- **Supplied entries**:
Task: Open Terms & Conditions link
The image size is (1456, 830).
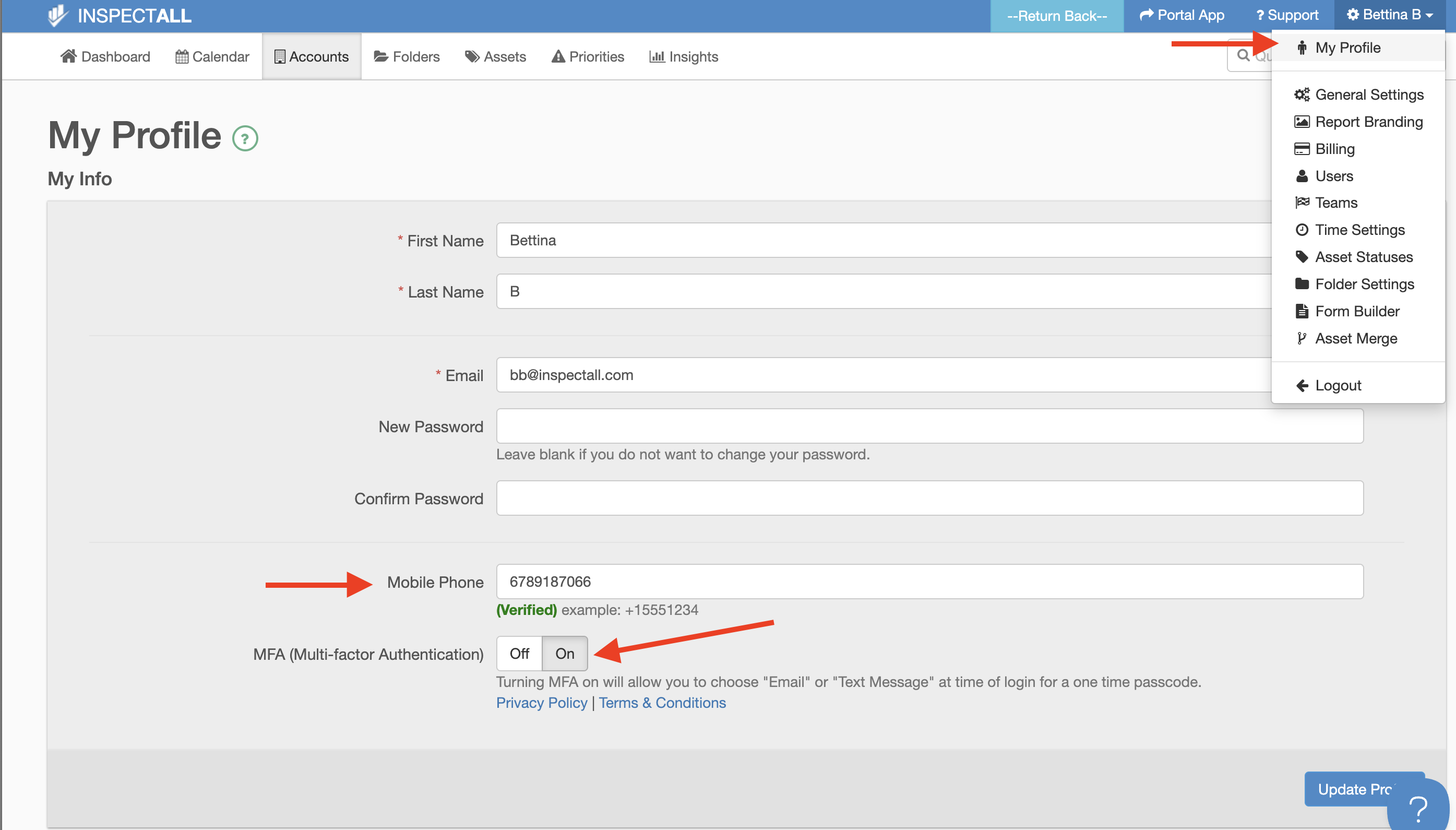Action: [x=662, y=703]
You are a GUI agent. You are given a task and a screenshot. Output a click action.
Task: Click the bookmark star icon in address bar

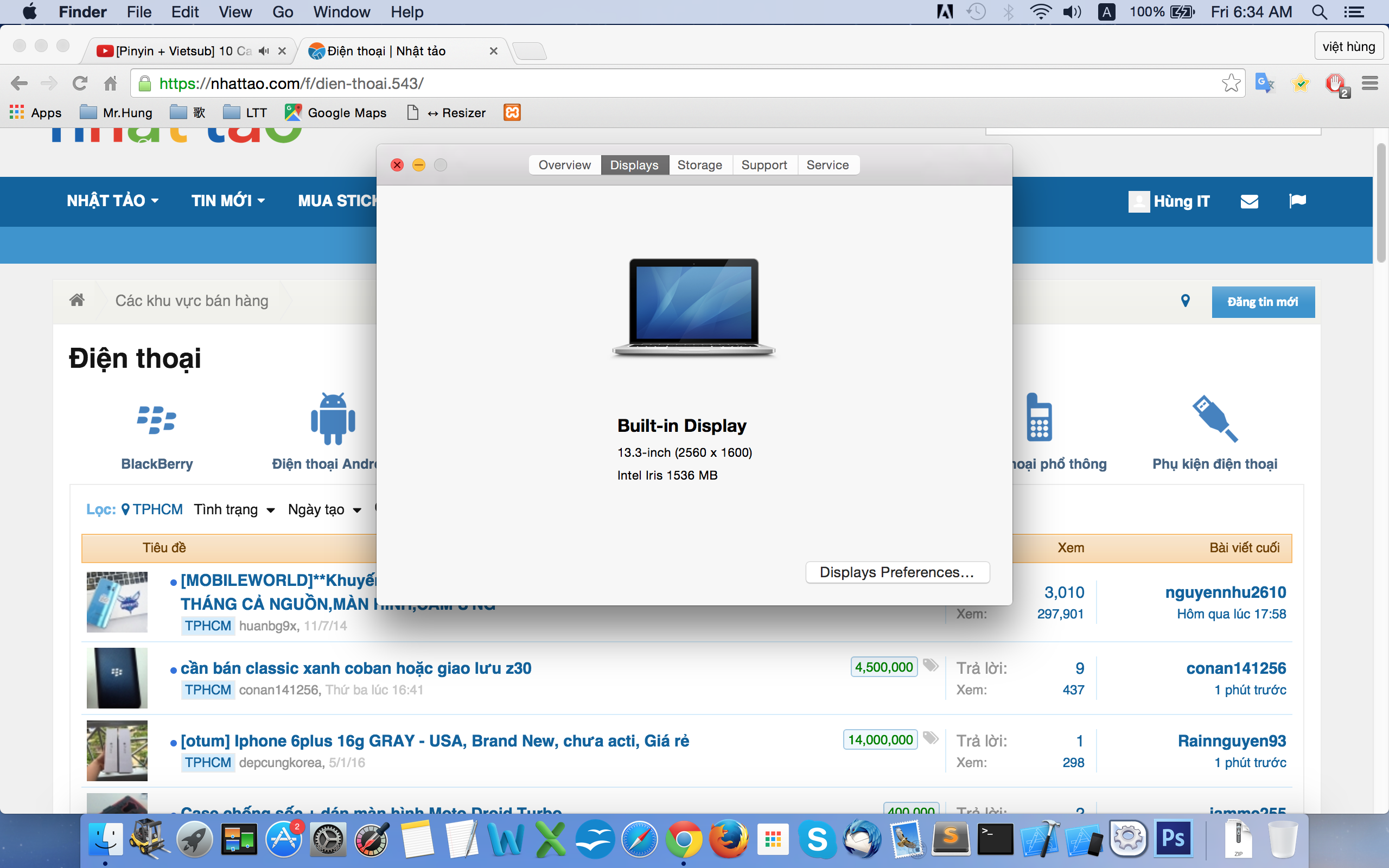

- **What to produce**: Where a line contains "You are a GUI", begin there and transcribe every line through the last one of the records above, exactly and with no pictures.

- **Exercise response**:
You are a GUI agent. You are given a task and a screenshot. Output a click action.
Task: Click the bookmark star icon in address bar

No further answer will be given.